Kepala Bagian Tata Usaha TNBTS, Septi Eka Wardhani, mengajak para wisatawan untuk turut serta menjaga kelestarian lingkungan Gunung Bromo. Membuang sampah pada tempatnya menjadi imbauan penting yang disampaikan.
Untuk memastikan kelancaran kunjungan, TNBTS menerapkan beberapa prosedur. Rombongan yang belum memesan tiket online akan diarahkan ke Rest Area Cemorolawang untuk melakukan pemesanan.
Pihak TNBTS juga berkoordinasi dengan berbagai pihak, termasuk TNI, Polri, dan Dinas Perhubungan, untuk mengatur lalu lintas dan memastikan kenyamanan pengunjung.
Puncak kunjungan terjadi pada Minggu, 11 Mei 2025, dengan jumlah 8.115 wisatawan. Rinciannya, 7.880 wisatawan nusantara dan 235 wisatawan mancanegara.
Rekayasa Lalu Lintas dan Transportasi
Rekayasa lalu lintas di pintu masuk Cemorolawang telah diterapkan sejak Kamis, 8 Mei 2025. Hal ini dilakukan untuk mencegah penumpukan dan kericuhan yang pernah terjadi sebelumnya.
TNBTS secara aktif mengkampanyekan pemesanan tiket online melalui laman bromotenggersemeru.id untuk menghindari antrian panjang di pintu masuk.
Sebagai alternatif transportasi, DAMRI menyediakan layanan mobil KSPN Gunung Bromo. Armada HiAce yang nyaman dan terjangkau beroperasi setiap hari dari Malang dan Surabaya.
Harga tiket DAMRI cukup terjangkau, mulai dari Rp12.000 per orang. Pemesanan tiket dapat dilakukan melalui DAMRI Apps atau on the spot dengan metode pembayaran cashless.
DAMRI berharap layanan ini dapat memudahkan akses wisatawan ke Gunung Bromo tanpa harus membawa kendaraan pribadi.

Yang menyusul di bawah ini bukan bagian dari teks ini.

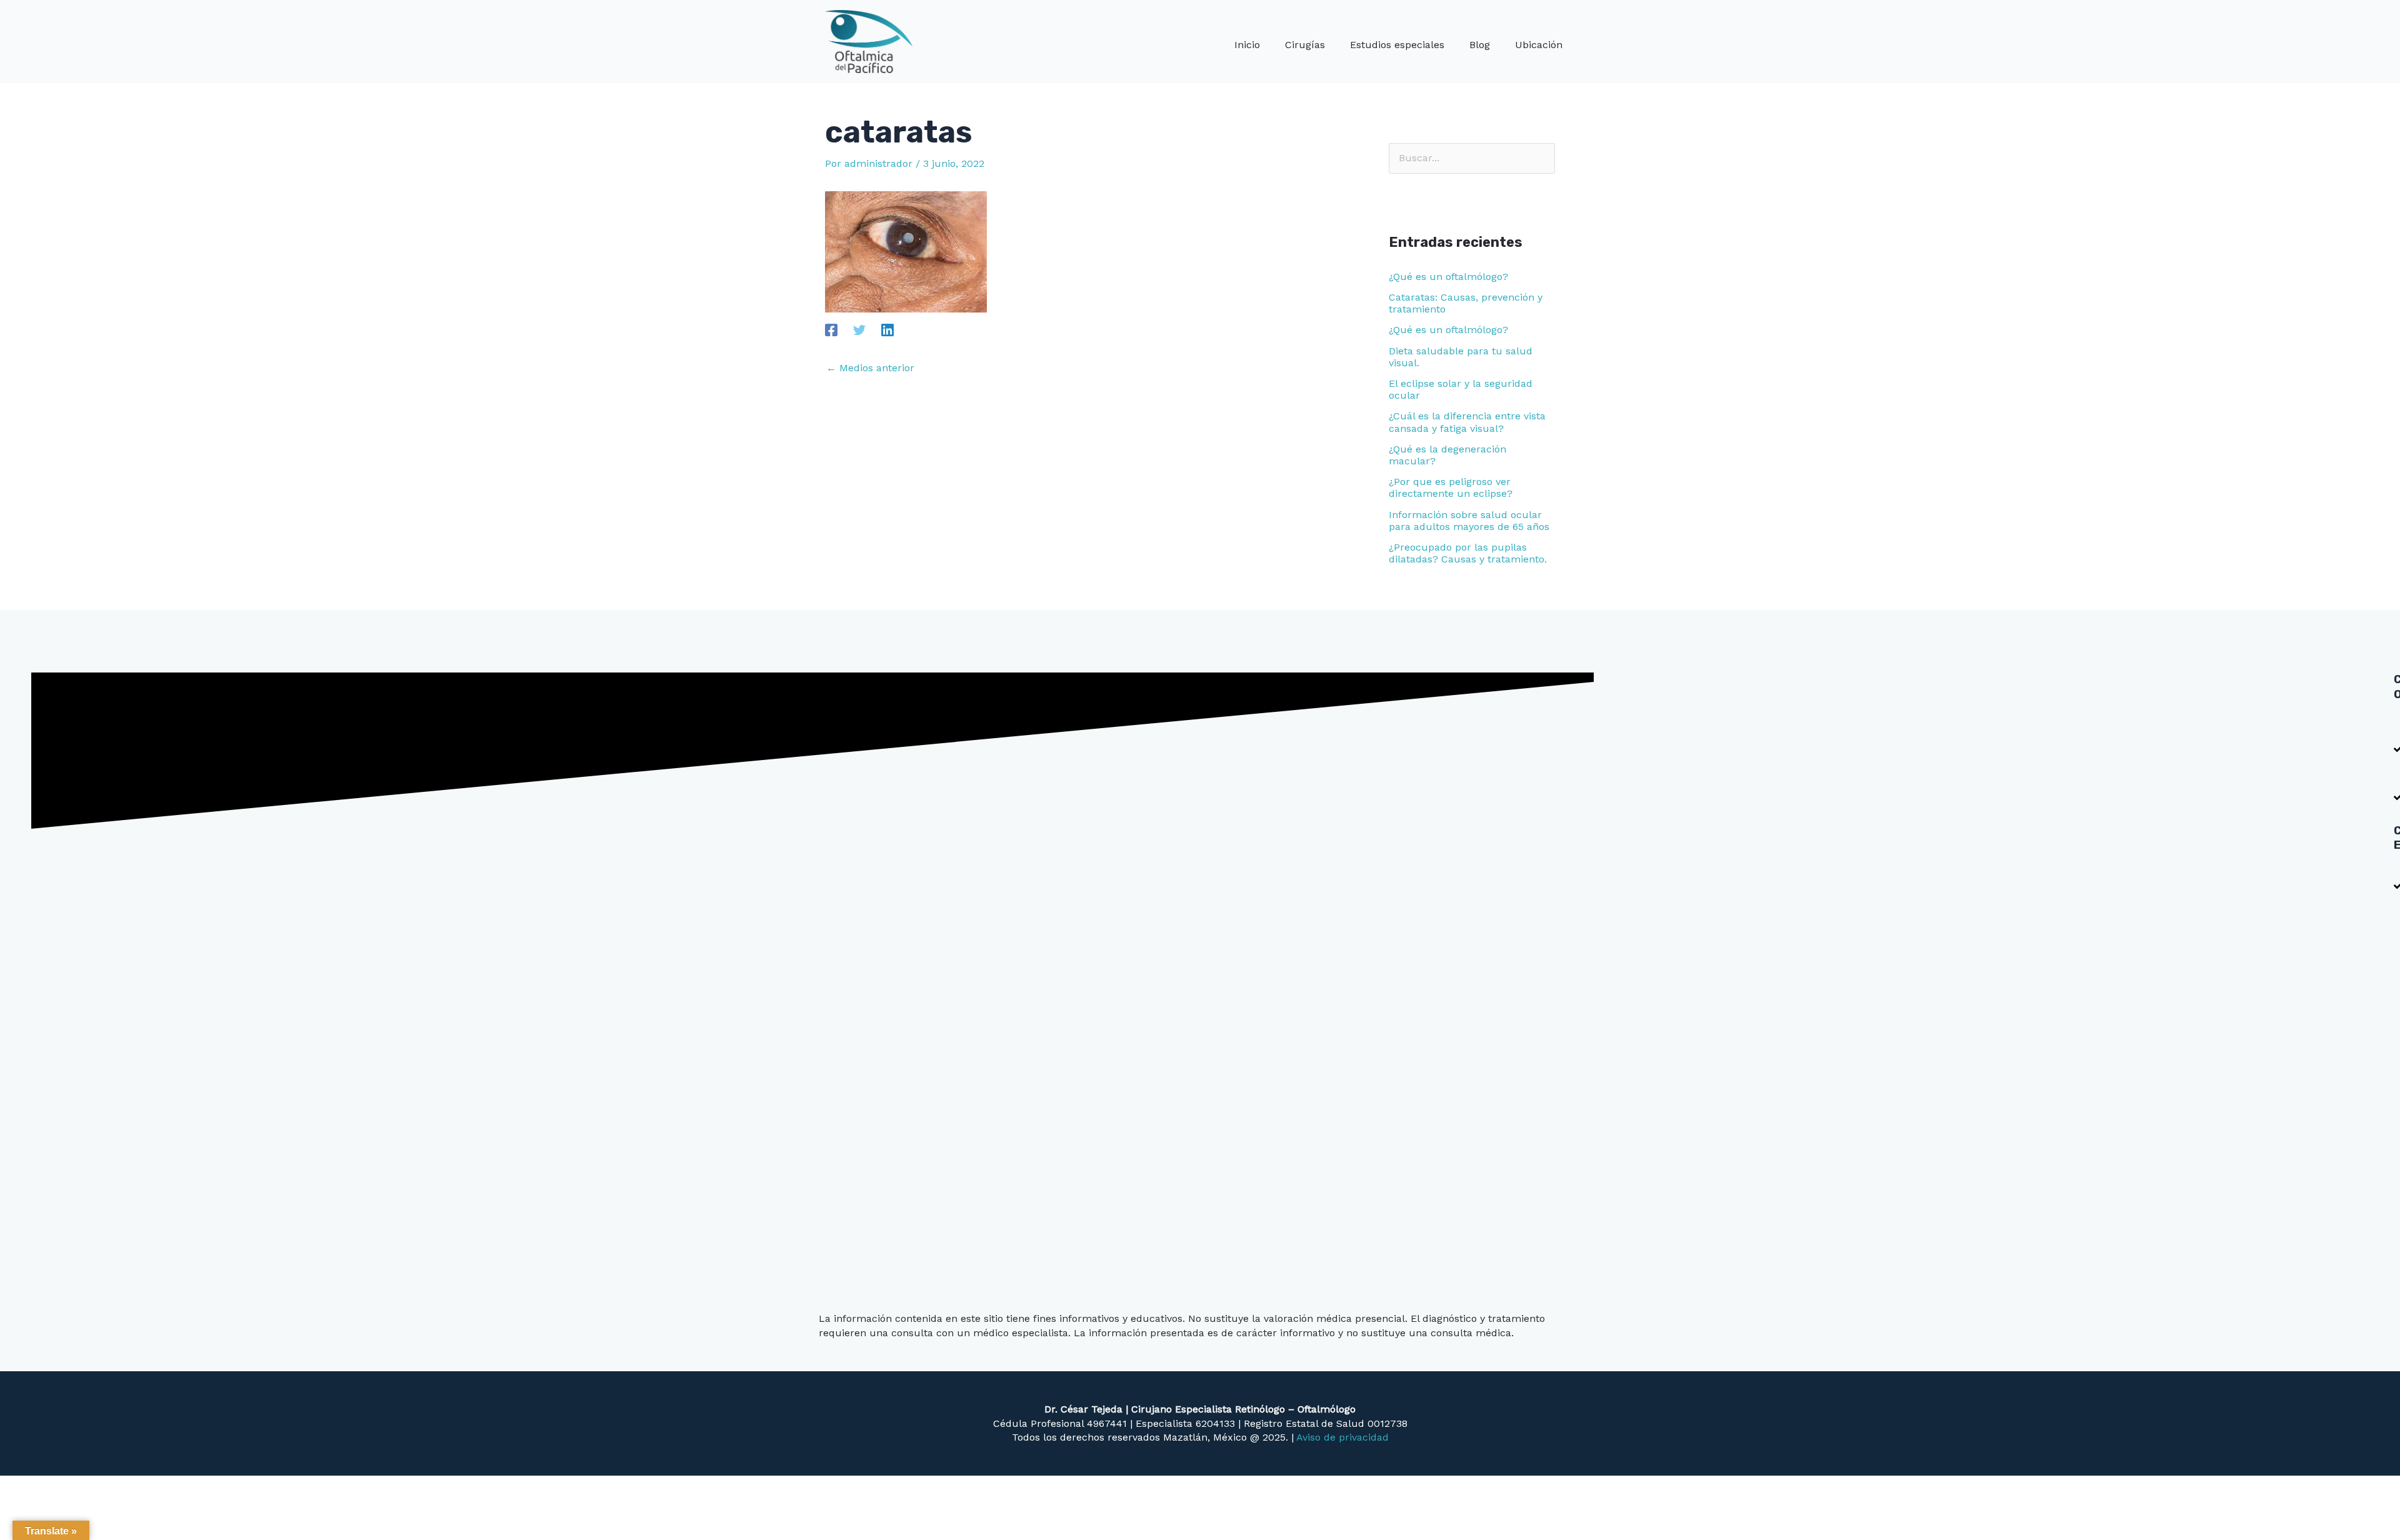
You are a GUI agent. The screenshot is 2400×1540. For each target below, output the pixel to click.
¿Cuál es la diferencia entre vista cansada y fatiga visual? (1467, 422)
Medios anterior (870, 368)
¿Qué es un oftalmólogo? (1448, 276)
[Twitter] (859, 329)
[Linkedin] (887, 329)
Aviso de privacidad (1342, 1437)
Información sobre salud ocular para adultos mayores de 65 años (1469, 520)
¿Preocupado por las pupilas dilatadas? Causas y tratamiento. (1468, 553)
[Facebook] (831, 329)
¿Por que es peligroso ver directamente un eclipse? (1450, 487)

Lonjakan pengunjung Gunung Bromo selama libur panjang Waisak 2025 menunjukan daya tarik wisata alam Indonesia yang tinggi. Kombinasi antara keindahan alam dan pengelolaan wisata yang semakin baik menjadi kunci keberhasilan dalam menarik minat wisatawan domestik maupun mancanegara. Ke depannya, peningkatan infrastruktur dan inovasi dalam manajemen pariwisata akan semakin penting untuk memastikan keberlanjutan destinasi wisata seperti Gunung Bromo.